EXERCISE REQUIREMENTS:
**A)** Update the passage of the Hologres Writer text starting at "The endpoint of" and ending at "and optimal performance.", and give it back with "poor" replaced by "degraded".
**B)** Check each statement against the Hologres Writer text and answer yes or no, quoting the words that decide it: (i) The default resource group can be used for Hologres Writer. (ii) When writeMode is set to SQL (INSERT INTO), data is written through the INSERT INTO statement provided by PostgreSQL. (iii) The conflictMode parameter can be used on a table that has no primary key.
-- start of SOURCE TEXT --
Hologres Writer allows you to write data to Hologres. You can import data from multiple data stores to Hologres and use Hologres to analyze data in real time.

Notice Currently, you can only use exclusive resource groups for Data Integration for Hologres Writer. The default resource group and custom resource groups are not supported. For more information, see Use exclusive resource groups for data integration and Add a custom resource group.

How it works

Hologres Writer obtains data from a Data Integration reader, and writes data to the destination database based on the values of the writeMode and conflictMode parameters.
  • If the writeMode parameter is set to SDK (Fast Write), Hologres Writer writes data to Hologres through the HoloHub API. This mode provides the optimal performance for you.
  • If the writeMode parameter is set to SQL (INSERT INTO), Hologres Writer writes data to Hologres through the INSERT INTO statement provided by PostgreSQL.
You can use the conflictMode parameter to specify how to process the conflicting data when a primary key conflict occurs.
  • If the conflictMode parameter is set to Replace, the new data overwrites the existing data.
  • If the conflictMode parameter is set to Ignore, the existing data is retained and the new data is ignored.
In different write modes, different methods are used to specify how to process the conflicting data. If the writeMode parameter is set to SDK (Fast Write), you need to configure the properties of the Hologres table to specify how to process the conflicting data.
Notice The conflictMode parameter is available only when the table has a primary key.

Parameters

Parameter Description Required Default value
endpoint The endpoint used to connect to the destination Hologres instance, in the format of instance-id-region-endpoint.hologres.aliyuncs.com:port. You can view the endpoints of a Hologres instance on the configuration page of the instance in the Hologres console.
The endpoint of a Hologres instance varies with the network types, including the classic network, Internet, and Virtual Private Cloud (VPC). Select an appropriate endpoint based on the network where the resource group for Data Integration and the Hologres instance reside. Otherwise, the connection may fail or the performance may be poor. The formats of these three types of endpoints are as follows:
  • Public endpoint: instance-id-region-endpoint.hologres.aliyuncs.com:port
  • Classic network endpoint: instance-id-region-endpoint-internal.hologres.aliyuncs.com:port
  • VPC endpoint: instance-id-region-endpoint-vpc.hologres.aliyuncs.com:port

We recommend that you deploy the resource group for Data Integration and the Hologres instance in the same zone of the same region to guarantee network connection and optimal performance.
-- end of SOURCE TEXT --
-- start of ENTRIES PROVIDED --
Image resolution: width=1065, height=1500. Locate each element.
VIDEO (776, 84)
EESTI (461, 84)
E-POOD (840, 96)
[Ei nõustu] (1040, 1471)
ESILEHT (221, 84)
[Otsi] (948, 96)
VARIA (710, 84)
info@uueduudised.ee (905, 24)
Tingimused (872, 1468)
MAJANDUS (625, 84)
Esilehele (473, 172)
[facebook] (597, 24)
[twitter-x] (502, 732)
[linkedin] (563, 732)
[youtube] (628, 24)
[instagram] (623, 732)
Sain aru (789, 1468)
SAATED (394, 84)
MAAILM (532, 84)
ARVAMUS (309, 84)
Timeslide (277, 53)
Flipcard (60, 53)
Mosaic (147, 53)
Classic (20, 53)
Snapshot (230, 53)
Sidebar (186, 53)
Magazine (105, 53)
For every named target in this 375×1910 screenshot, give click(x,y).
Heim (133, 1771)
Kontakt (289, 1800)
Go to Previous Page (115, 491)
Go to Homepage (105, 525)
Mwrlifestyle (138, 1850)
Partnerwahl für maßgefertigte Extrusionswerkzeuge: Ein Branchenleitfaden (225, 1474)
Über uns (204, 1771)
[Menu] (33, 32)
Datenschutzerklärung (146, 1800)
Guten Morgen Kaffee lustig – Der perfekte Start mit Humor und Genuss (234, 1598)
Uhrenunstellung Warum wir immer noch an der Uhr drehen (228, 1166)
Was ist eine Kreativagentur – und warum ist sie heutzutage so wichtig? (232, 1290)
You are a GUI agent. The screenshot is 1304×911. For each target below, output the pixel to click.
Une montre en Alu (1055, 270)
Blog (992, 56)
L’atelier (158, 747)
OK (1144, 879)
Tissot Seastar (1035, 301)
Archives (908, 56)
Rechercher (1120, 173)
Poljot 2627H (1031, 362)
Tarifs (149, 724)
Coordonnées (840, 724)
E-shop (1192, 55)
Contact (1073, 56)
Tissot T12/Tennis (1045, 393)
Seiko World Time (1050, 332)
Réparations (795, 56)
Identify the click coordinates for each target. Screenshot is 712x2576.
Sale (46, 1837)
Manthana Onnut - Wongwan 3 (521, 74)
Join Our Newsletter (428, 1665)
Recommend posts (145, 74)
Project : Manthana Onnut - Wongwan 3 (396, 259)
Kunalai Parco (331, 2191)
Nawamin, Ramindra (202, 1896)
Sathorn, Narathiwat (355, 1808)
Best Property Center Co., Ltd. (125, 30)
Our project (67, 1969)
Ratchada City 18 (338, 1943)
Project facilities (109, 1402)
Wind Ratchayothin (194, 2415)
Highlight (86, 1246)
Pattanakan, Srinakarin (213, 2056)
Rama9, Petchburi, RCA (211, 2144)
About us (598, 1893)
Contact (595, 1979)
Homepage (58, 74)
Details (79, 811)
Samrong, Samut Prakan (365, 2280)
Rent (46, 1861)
-- end of ENTRIES PROVIDED --
RESPONSES:
**A)**
The endpoint of a Hologres instance varies with the network types, including the classic network, Internet, and Virtual Private Cloud (VPC). Select an appropriate endpoint based on the network where the resource group for Data Integration and the Hologres instance reside. Otherwise, the connection may fail or the performance may be degraded. The formats of these three types of endpoints are as follows:
  • Public endpoint: instance-id-region-endpoint.hologres.aliyuncs.com:port
  • Classic network endpoint: instance-id-region-endpoint-internal.hologres.aliyuncs.com:port
  • VPC endpoint: instance-id-region-endpoint-vpc.hologres.aliyuncs.com:port

We recommend that you deploy the resource group for Data Integration and the Hologres instance in the same zone of the same region to guarantee network connection and optimal performance.

**B)**
(i) No: "The default resource group and custom resource groups are not supported."
(ii) Yes: "If the writeMode parameter is set to SQL (INSERT INTO), Hologres Writer writes data to Hologres through the INSERT INTO statement provided by PostgreSQL."
(iii) No: "The conflictMode parameter is available only when the table has a primary key."